TASK TO COMPLETE: Render the rows below as a numbered list, leaving out any blank lines.

RECORD EXTRACTS:
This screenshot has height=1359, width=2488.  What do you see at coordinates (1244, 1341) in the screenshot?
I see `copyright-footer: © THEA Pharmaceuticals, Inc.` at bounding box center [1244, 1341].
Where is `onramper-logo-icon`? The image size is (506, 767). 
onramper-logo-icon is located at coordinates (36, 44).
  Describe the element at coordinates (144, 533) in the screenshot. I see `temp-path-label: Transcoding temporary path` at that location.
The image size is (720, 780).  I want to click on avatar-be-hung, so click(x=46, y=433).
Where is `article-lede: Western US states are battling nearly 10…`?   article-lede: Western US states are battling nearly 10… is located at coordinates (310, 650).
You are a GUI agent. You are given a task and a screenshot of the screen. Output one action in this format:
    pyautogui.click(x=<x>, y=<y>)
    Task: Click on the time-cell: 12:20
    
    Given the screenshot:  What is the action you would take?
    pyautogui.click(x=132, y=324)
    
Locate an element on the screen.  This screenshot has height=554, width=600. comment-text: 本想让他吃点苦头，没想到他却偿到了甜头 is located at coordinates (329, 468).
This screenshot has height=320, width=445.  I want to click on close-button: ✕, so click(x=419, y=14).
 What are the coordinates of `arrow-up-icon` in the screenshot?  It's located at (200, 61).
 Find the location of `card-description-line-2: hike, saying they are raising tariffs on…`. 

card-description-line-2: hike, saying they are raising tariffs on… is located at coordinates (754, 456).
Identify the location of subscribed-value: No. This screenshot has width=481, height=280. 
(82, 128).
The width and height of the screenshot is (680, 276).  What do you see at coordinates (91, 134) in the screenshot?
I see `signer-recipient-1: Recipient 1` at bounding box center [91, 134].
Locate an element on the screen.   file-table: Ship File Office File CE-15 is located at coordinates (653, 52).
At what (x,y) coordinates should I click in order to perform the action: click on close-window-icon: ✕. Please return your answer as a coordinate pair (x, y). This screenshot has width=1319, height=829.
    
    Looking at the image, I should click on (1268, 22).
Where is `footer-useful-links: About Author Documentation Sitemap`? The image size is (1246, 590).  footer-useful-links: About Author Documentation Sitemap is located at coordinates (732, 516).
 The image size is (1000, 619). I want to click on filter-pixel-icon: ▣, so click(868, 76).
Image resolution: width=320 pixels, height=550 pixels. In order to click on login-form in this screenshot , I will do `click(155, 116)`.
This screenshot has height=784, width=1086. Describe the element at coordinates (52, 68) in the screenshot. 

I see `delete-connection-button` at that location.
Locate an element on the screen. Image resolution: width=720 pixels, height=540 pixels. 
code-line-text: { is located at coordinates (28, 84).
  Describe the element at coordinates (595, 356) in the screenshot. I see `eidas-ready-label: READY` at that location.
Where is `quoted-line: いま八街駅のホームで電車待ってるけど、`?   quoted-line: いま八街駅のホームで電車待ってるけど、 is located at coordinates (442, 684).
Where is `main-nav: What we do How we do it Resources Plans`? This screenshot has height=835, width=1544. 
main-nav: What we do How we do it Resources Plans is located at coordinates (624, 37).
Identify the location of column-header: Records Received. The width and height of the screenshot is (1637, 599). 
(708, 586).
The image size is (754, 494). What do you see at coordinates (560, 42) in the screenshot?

RESPONSE BELOW:
1. This screenshot has height=1359, width=2488.  What do you see at coordinates (1244, 1341) in the screenshot?
2. I see `copyright-footer: © THEA Pharmaceuticals, Inc.` at bounding box center [1244, 1341].
3. Where is `onramper-logo-icon`? The image size is (506, 767). 
4. onramper-logo-icon is located at coordinates (36, 44).
5.   Describe the element at coordinates (144, 533) in the screenshot. I see `temp-path-label: Transcoding temporary path` at that location.
6. The image size is (720, 780).  I want to click on avatar-be-hung, so click(x=46, y=433).
7. Where is `article-lede: Western US states are battling nearly 10…`?   article-lede: Western US states are battling nearly 10… is located at coordinates (310, 650).
8. You are a GUI agent. You are given a task and a screenshot of the screen. Output one action in this format:
9.     pyautogui.click(x=<x>, y=<y>)
10.     Task: Click on the time-cell: 12:20
11.     Given the screenshot:  What is the action you would take?
12.     pyautogui.click(x=132, y=324)
13. Locate an element on the screen.  This screenshot has height=554, width=600. comment-text: 本想让他吃点苦头，没想到他却偿到了甜头 is located at coordinates (329, 468).
14. This screenshot has height=320, width=445.  I want to click on close-button: ✕, so click(x=419, y=14).
15.  What are the coordinates of `arrow-up-icon` in the screenshot?  It's located at (200, 61).
16.  Find the location of `card-description-line-2: hike, saying they are raising tariffs on…`. 
17. card-description-line-2: hike, saying they are raising tariffs on… is located at coordinates (754, 456).
18. Identify the location of subscribed-value: No. This screenshot has width=481, height=280. 
19. (82, 128).
20. The width and height of the screenshot is (680, 276).  What do you see at coordinates (91, 134) in the screenshot?
21. I see `signer-recipient-1: Recipient 1` at bounding box center [91, 134].
22. Locate an element on the screen.   file-table: Ship File Office File CE-15 is located at coordinates (653, 52).
23. At what (x,y) coordinates should I click in order to perform the action: click on close-window-icon: ✕. Please return your answer as a coordinate pair (x, y). This screenshot has width=1319, height=829.
24.     Looking at the image, I should click on (1268, 22).
25. Where is `footer-useful-links: About Author Documentation Sitemap`? The image size is (1246, 590).  footer-useful-links: About Author Documentation Sitemap is located at coordinates (732, 516).
26.  The image size is (1000, 619). I want to click on filter-pixel-icon: ▣, so click(868, 76).
27. Image resolution: width=320 pixels, height=550 pixels. In order to click on login-form in this screenshot , I will do `click(155, 116)`.
28. This screenshot has height=784, width=1086. Describe the element at coordinates (52, 68) in the screenshot. 
29. I see `delete-connection-button` at that location.
30. Locate an element on the screen. Image resolution: width=720 pixels, height=540 pixels. 
31. code-line-text: { is located at coordinates (28, 84).
32.   Describe the element at coordinates (595, 356) in the screenshot. I see `eidas-ready-label: READY` at that location.
33. Where is `quoted-line: いま八街駅のホームで電車待ってるけど、`?   quoted-line: いま八街駅のホームで電車待ってるけど、 is located at coordinates (442, 684).
34. Where is `main-nav: What we do How we do it Resources Plans`? This screenshot has height=835, width=1544. 
35. main-nav: What we do How we do it Resources Plans is located at coordinates (624, 37).
36. Identify the location of column-header: Records Received. The width and height of the screenshot is (1637, 599). 
37. (708, 586).
38. The image size is (754, 494). What do you see at coordinates (560, 42) in the screenshot?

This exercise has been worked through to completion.